KANSAS CITY, Mo. – Shock. Surprise. Concern. Heartbroken.
Those are the various emotions Chiefs players described Thursday when reflecting on former teammate Tavon Rooks, who suffered a heart attack during training camp practice on Aug. 17, as first reported by ChiefsDigest.com and The Topeka Capital-Journal.
“It was a hot day, I just thought maybe he was dehydrated,” offensive lineman Jarrod Pughsley said. “And then you hear he suffered a heart attack. With someone that young, you hear about them suffering a heart attack, it’s kind of crazy. We were super surprised.”
The Chiefs officially informed the players of Rooks’ status during a team meeting on Aug. 18.
Speculation surrounding his condition, however, made its way around the players before the announcement.
“Rumor went around pretty fast in the locker room,” guard Laurent Duvernay-Tardif said. “I heard something went wrong with Tavon, but I didn’t know exactly what happened. It was like a day after during a team meeting, Coach (Andy) Reid told us the whole story of what happened. It really shocked me.”
The disclosure of Rooks’ near-death experience prompted defensive end Mike DeVito to reflect on life, and not the sport he plays.
“It brings everything back to kind of the real world,” DeVito said. “You kind of get encompassed in football, especially during training camp. When you hear something like that, it brings you back to reality.”
Rooks stayed in the hospital for five days and received text message of support from numerous teammates, including left guard Ben Grubbs.
Grubbs and Rooks were teammates with the New Orleans Saints in 2014, and Grubbs didn’t waste time reaching out.
“I thought it was important to let him know that he’s not just a face,” Grubbs said. “He’s a person and he was one our teammates. I had the opportunity to be with him in New Orleans and he’s a great guy.”
Rookie center Mitch Morse agreed.
“He always talked about how much he loved his family,” Morse said. “Our initial reaction was the family and hope he pulls through. We were with this guy 24 hours before and it was great to hear he was in good hands.”
The Chiefs waived Rooks with a non-football illness on Sept. 1, but didn’t allow Rooks, a family man with a 1-year-old daughter, to incur the financial burden of medical treatments alone and are paying his medical bills.

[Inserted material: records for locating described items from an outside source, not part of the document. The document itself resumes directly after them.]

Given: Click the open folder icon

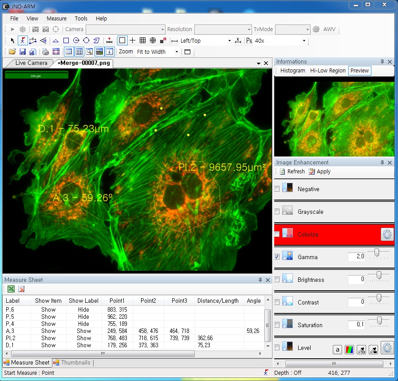Looking at the screenshot, I should click(12, 52).
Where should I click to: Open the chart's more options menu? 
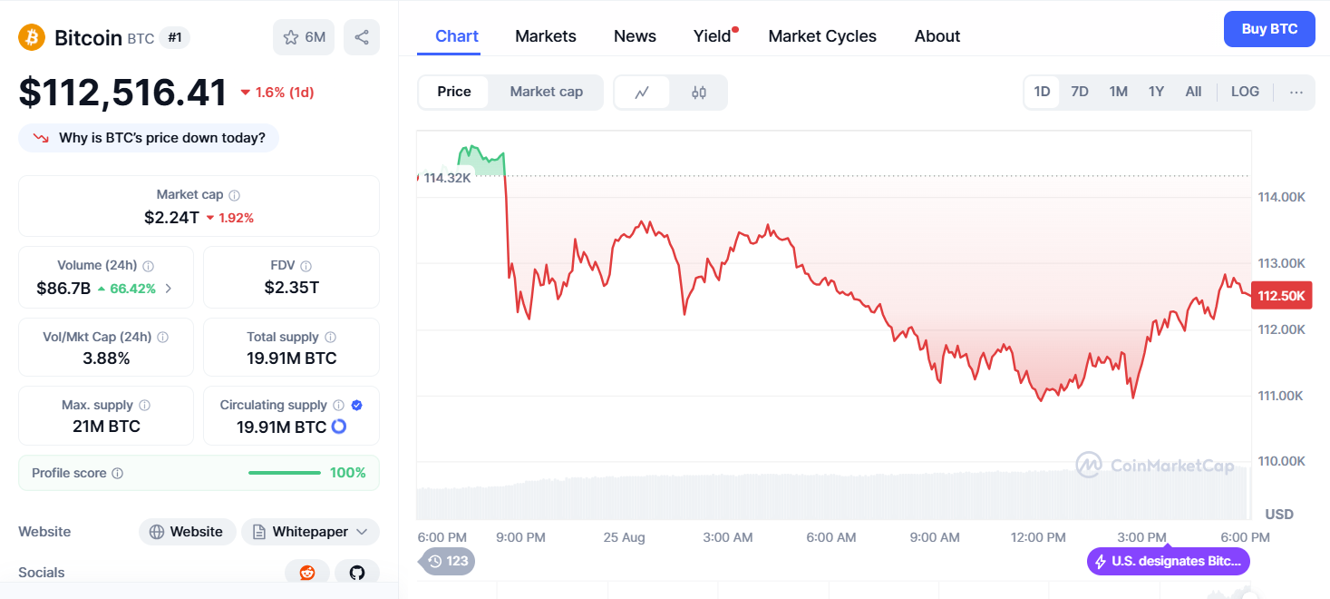tap(1296, 92)
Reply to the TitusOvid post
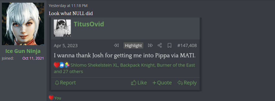The image size is (275, 101). [x=187, y=83]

Center/guard Zach Fulton, who said he was “heartbroken” when he discovered Rooks suffered a heart attack, found out the team’s gesture Thursday morning.

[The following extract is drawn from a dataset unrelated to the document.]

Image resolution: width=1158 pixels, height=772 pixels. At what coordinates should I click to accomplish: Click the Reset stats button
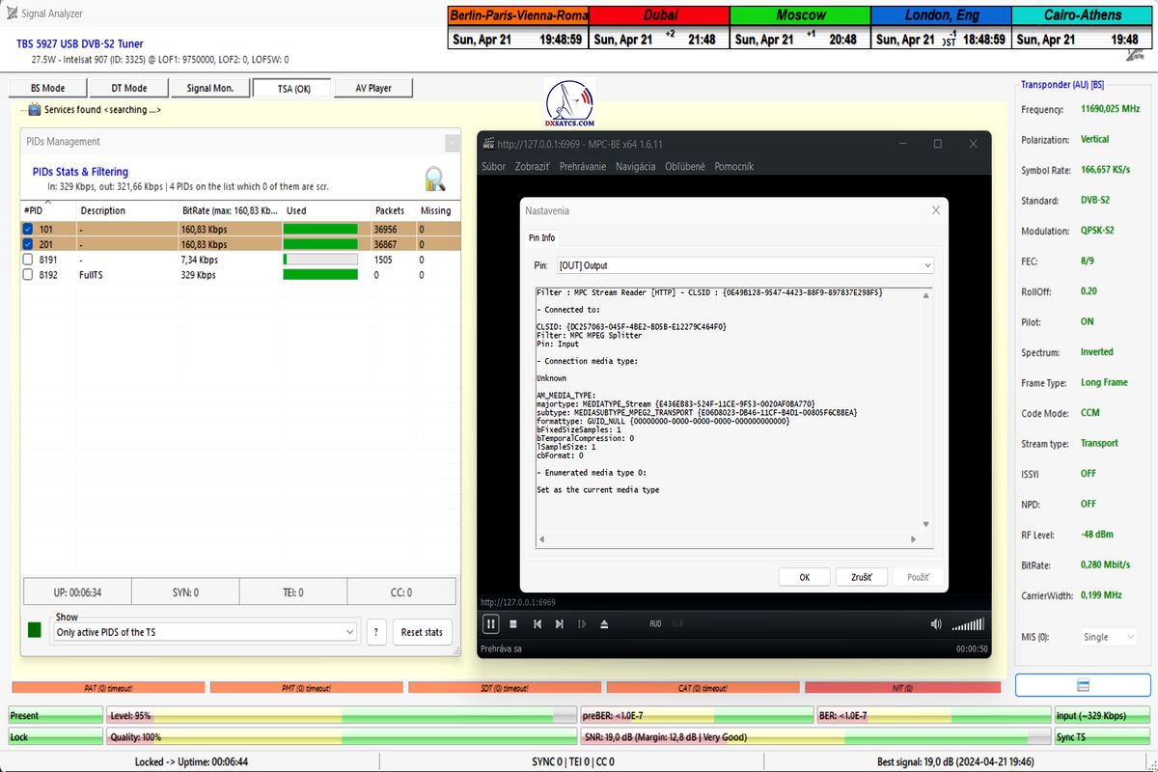pos(422,632)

“That’s amazing,” Fulton said. “That shows how much care the Chiefs have and what they’re doing. It shows a lot about them, that they’re good people.”

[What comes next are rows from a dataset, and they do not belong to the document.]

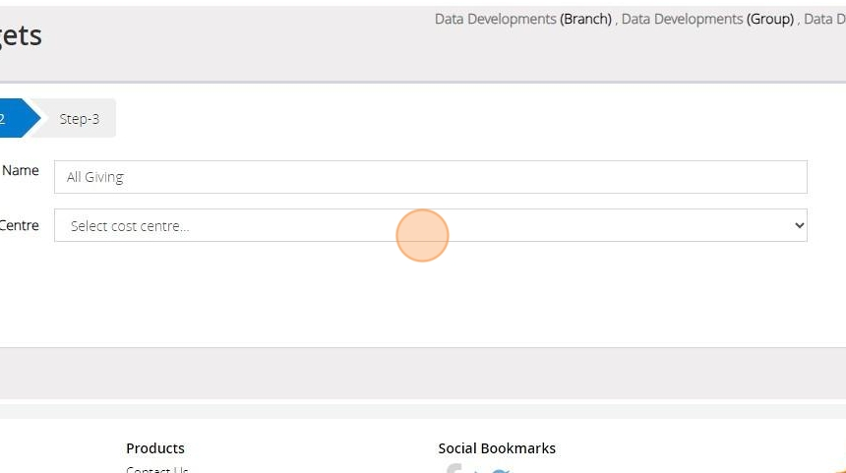Viewport: 846px width, 473px height.
Task: Click the Name field label
Action: 21,170
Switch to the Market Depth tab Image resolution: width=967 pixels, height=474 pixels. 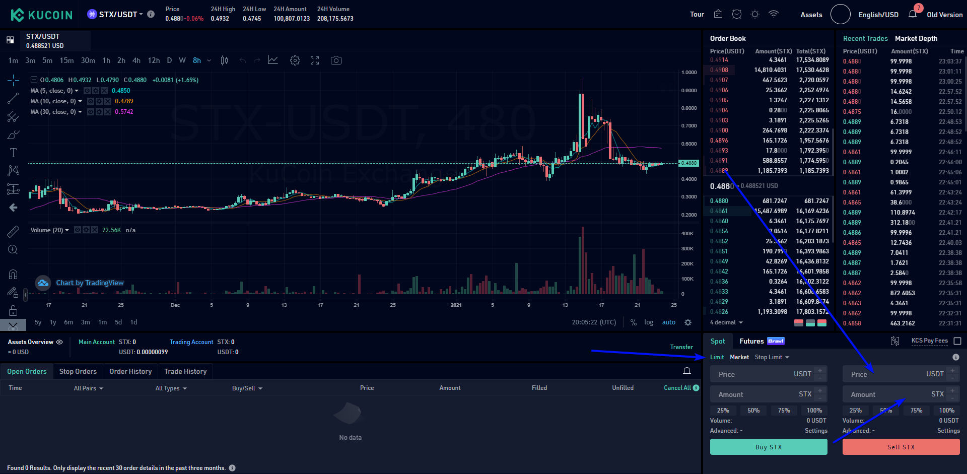point(916,38)
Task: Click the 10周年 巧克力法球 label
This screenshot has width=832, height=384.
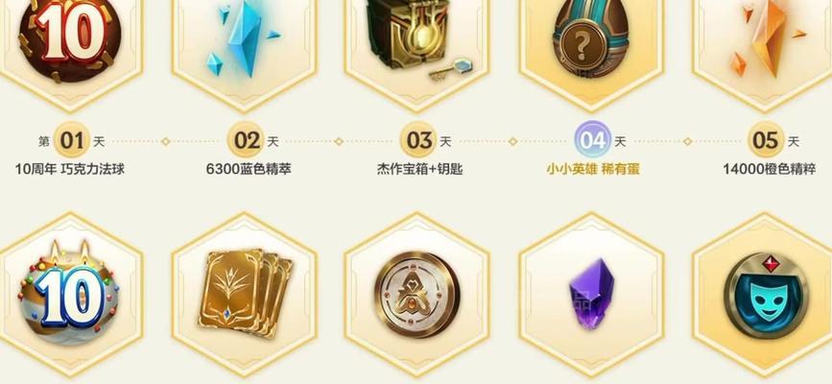Action: (x=70, y=169)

Rooks and Pughsley became close friends during training camp because their dorm rooms were next to each other. And Pughsley said his former teammate often texted him before preseason games to offer best wishes, and then after the games to offer congratulations.
He is happy to know the Chiefs are taking care of Rooks when the team isn’t obligated in accordance with the collective bargaining agreement.
“I’ve heard stories of how you can’t paid,” Pughsley said. “The fact they’re doing that just shows what kind of character they have in the front office and the organization as a whole. They didn’t have to, but it’s great they are.”
Rooks won’t be playing football anytime soon while he recovers in Chandler, Ariz., but he isn’t far from the Chiefs’ thoughts.
Left tackle Donald Stephenson offered a message of support and hopes the best for his former teammate.
“You approach life the way you approach football, be successful at it,” Stephenson said. “Just keep going. If you can’t play anymore, play the game of life and be great at it.”